In any case, regardless of why Erbey is leaving, his departure is not good news.  In my opinion, Erbey is unusually talented as a CEO.  He is the reason why Ocwen is able to service loans at a much lower cost than competitors.  There will likely be reversion to the mean in his successors; it is unlikely that they will be as talented.

Overall, the settlement does not strike me as a great one for Ocwen and Altisource shareholders.  It is onerous and does not completely clear the uncertainty over the companies.  On the other hand, there is a path for Ocwen to eventually execute its business plan and to buy up more MSRs.  I think that the consent order will make the whole industry fearful about future mortgage servicing costs.  It is likely that MSRs will trade at very depressed valuations and create opportunities for Ocwen to have high rates of return whenever it buys more MSRs.  Unfortunately it will be limited in its growth due to the consent order with the NY DFS.  It will not be able to fully capitalize on the opportunities created by more regulation.

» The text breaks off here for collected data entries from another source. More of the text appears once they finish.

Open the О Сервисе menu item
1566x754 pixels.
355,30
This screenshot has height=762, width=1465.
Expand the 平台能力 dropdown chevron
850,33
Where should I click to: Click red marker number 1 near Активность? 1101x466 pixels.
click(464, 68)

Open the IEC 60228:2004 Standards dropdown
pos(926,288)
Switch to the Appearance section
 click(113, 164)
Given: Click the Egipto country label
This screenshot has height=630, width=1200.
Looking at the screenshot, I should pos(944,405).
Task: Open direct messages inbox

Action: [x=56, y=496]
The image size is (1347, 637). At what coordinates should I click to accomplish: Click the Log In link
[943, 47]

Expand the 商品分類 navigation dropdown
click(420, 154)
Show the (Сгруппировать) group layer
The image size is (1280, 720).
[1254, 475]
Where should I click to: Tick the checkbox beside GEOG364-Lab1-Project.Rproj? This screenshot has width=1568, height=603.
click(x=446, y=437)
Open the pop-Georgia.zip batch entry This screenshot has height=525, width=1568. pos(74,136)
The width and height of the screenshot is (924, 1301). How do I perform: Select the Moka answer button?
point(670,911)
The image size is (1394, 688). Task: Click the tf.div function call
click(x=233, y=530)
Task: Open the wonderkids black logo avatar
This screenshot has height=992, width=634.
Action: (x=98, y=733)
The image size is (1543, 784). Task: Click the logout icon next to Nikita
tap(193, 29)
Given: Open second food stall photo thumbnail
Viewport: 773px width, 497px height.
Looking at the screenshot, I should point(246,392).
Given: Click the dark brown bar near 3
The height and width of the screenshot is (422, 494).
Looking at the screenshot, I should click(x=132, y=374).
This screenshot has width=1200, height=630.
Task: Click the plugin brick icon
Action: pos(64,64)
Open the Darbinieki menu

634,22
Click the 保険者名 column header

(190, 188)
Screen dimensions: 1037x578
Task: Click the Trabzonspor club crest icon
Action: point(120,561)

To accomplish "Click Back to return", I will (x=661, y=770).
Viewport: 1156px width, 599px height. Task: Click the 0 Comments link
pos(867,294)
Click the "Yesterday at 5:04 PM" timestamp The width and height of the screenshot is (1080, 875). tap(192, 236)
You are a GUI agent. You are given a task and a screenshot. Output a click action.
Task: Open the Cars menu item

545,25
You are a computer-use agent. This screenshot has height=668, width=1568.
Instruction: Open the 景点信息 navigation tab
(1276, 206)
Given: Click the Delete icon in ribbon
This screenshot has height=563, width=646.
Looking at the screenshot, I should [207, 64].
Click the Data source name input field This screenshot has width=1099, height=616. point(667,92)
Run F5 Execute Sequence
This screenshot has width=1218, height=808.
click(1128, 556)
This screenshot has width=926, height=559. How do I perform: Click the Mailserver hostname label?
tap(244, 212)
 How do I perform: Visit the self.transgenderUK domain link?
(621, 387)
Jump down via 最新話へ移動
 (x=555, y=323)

Currently, I think that Ocwen and Altisource are very cheap.  Going forward, it is likely that both business will be somewhat above-average given that Ocwen is the only servicer that has successfully managed to offshore some of its operations.  I think that Ocwen will be able to retain its cost advantage going forward.  I think that the upside is lower given Erbey’s departure but there is still a lot of upside in the stock.  Unfortunately there is now some management risk.  If Erbey’s successors turn out to be terrible, then there is the possibility of losing money.  The risk/reward is still good but not as good as before.

*Disclosure:  Still long OCN and ASPS.  I do not plan on selling anytime soon.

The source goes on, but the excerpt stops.